The problem:
Rewrite the material from the line containing "The image size is (985, 627)." through the line containing "Looking at the screenshot, I should point(598,98).", swapping "footer" for "header" and changing nothing else. Return only those lines.

Information provided:
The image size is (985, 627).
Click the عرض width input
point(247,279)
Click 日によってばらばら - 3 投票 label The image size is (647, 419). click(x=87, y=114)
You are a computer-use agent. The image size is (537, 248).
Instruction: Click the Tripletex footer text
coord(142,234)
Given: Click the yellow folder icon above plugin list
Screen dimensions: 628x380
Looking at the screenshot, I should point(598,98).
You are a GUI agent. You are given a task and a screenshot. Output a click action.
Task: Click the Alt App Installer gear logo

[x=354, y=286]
* * *
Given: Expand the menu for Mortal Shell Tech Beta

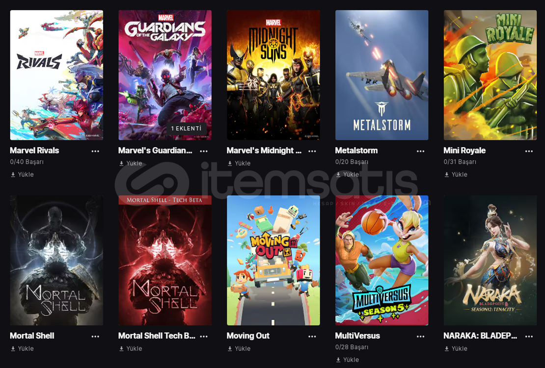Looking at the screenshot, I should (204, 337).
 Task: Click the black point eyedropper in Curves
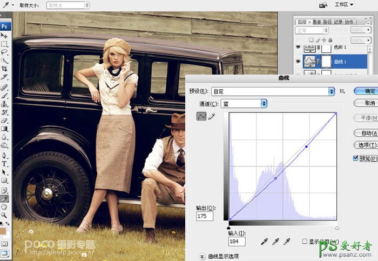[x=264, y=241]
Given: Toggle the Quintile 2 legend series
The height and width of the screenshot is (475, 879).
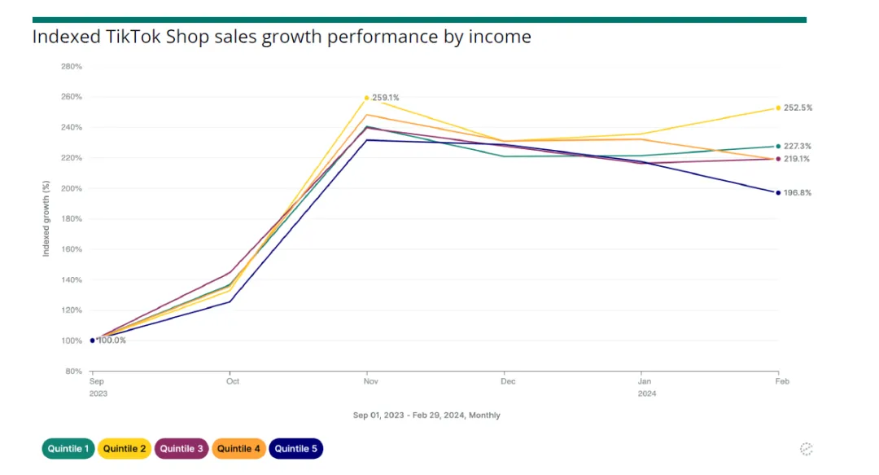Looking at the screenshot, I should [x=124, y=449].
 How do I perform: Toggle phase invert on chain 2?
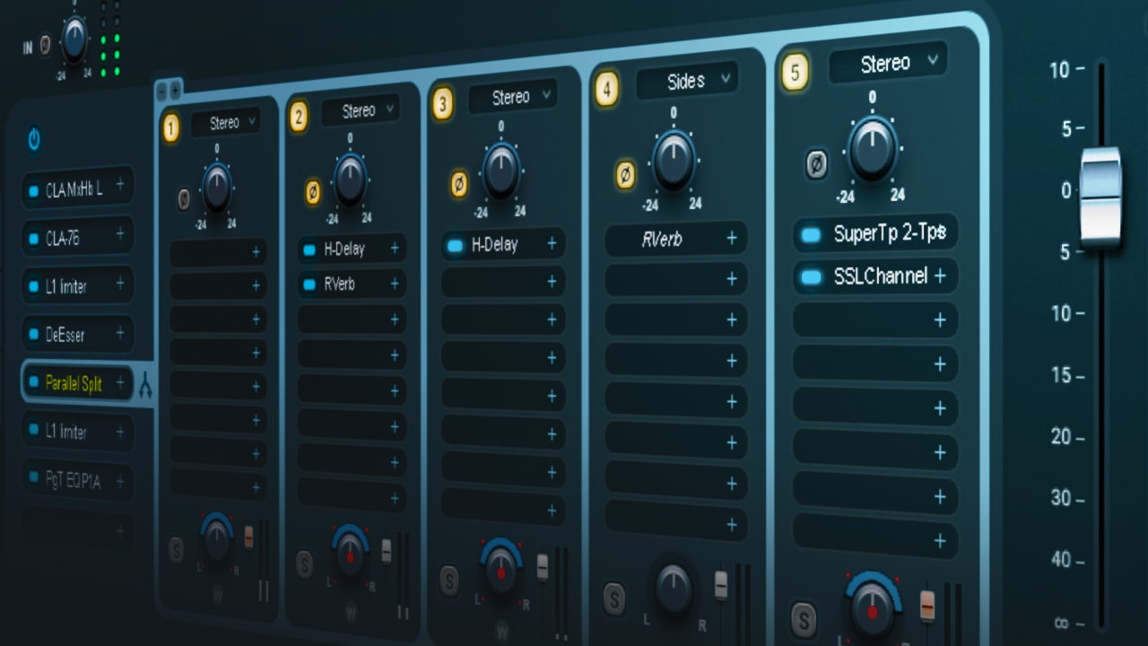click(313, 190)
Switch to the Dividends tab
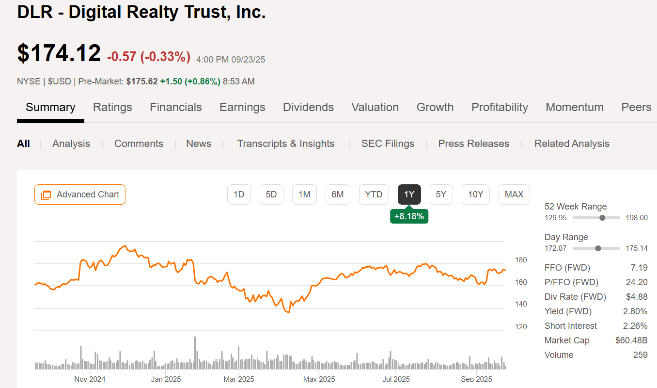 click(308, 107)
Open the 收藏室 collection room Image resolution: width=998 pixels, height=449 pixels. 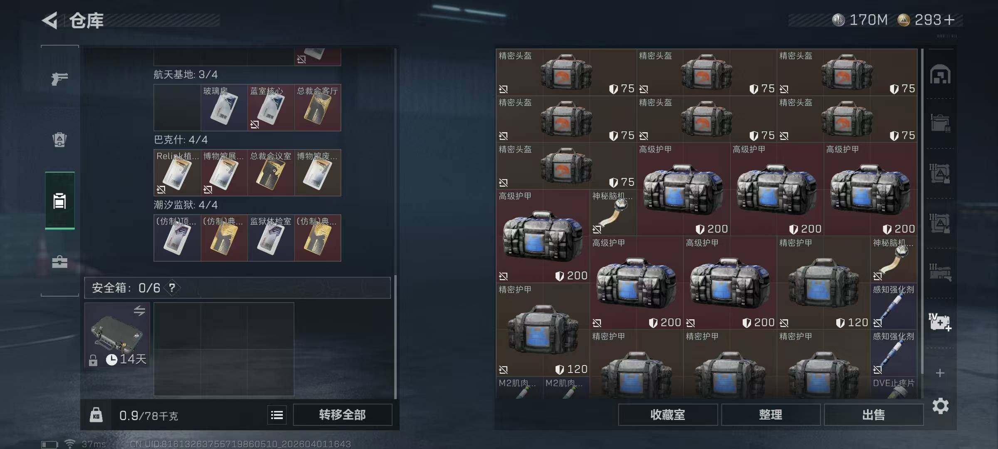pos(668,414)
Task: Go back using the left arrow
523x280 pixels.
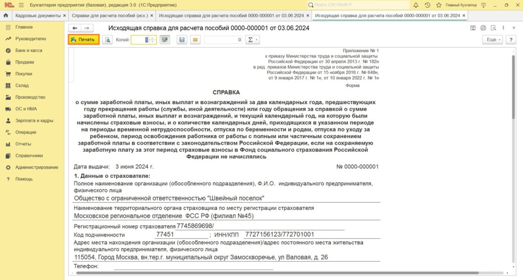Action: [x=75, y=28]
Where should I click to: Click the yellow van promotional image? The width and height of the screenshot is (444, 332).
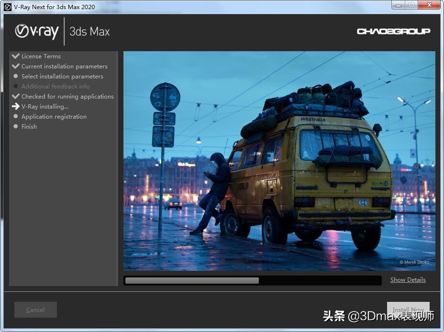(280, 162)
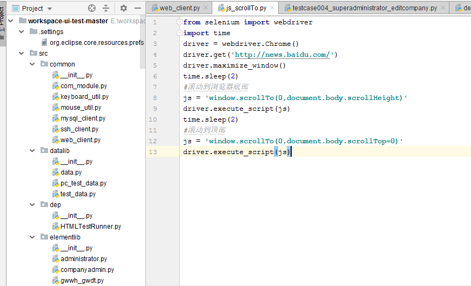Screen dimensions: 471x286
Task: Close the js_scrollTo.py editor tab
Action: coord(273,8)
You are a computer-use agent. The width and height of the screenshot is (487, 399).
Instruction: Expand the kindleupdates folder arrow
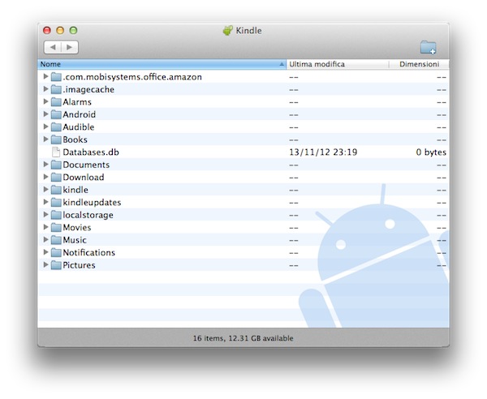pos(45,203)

Expected answer:
The image size is (985, 627).
Click the عرض width input
point(247,279)
Click 日によってばらばら - 3 投票 label The image size is (647, 419). click(x=87, y=114)
You are a computer-use agent. The image size is (537, 248).
Instruction: Click the Tripletex header text
coord(142,234)
Given: Click the yellow folder icon above plugin list
Screen dimensions: 628x380
Looking at the screenshot, I should point(598,98).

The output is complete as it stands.